Do States Adjust Medicaid Enrollment in Response to Capitation Rates? Evidence from the Medicare Part D Clawback
Abstract
To curb rising Medicaid costs at the federal level, a number of recent policy proposals suggest capitation financing, under which program costs are fixed per beneficiary. This study examines to what extent more generous capitated federal subsidies would likely cause states to increase Medicaid enrollment. To answer this question, the analysis identifies a component of Medicaid that currently relies on capitation financing – the clawback provision in Medicare Part D – and uses that provision to estimate state responses to capitation rates. Specifically, the clawback requires states to pay the federal government a lump sum for each Medicaid enrollee who is also eligible for Medicare (dual-eligible).
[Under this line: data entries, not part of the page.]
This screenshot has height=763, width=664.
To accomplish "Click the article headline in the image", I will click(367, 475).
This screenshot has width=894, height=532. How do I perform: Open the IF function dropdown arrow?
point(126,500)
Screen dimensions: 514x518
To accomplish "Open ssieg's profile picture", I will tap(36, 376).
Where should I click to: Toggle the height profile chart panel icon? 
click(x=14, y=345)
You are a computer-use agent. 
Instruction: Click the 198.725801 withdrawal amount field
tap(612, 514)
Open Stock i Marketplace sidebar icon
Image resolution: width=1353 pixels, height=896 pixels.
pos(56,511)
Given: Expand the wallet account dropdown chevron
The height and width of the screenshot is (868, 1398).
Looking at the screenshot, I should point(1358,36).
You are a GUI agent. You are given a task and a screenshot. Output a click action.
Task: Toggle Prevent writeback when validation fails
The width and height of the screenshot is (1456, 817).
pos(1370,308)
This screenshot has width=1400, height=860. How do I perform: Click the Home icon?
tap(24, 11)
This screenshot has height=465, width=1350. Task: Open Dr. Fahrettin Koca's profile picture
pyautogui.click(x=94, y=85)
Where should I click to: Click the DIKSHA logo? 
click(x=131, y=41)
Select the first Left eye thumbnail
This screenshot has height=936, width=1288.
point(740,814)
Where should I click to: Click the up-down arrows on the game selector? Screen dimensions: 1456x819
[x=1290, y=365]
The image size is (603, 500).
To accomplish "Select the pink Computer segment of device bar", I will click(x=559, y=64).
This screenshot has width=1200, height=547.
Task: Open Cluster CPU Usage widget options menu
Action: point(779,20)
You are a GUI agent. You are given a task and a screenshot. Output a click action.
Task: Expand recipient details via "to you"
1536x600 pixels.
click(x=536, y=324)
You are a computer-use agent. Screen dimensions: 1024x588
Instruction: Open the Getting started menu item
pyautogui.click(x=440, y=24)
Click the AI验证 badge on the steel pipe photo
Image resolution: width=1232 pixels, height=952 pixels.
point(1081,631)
The size of the lump sum varies across states, based on a historical artifact: state-level prescription drug spending for dual-eligibles in 2003. Thus, the price of enrollment in any year after 2006, when Part D went into effect, is exogenous conditional on the 2003 price. The analysis shows that this within-state rigidity in the clawback formula creates substantial transfers between the federal government and the states, as well as among the states. It further finds that increasing clawback payments per dual-eligible by $100 would lead to a 2-percentage-point decrease in the share of dual-eligibles enrolled in Medicaid.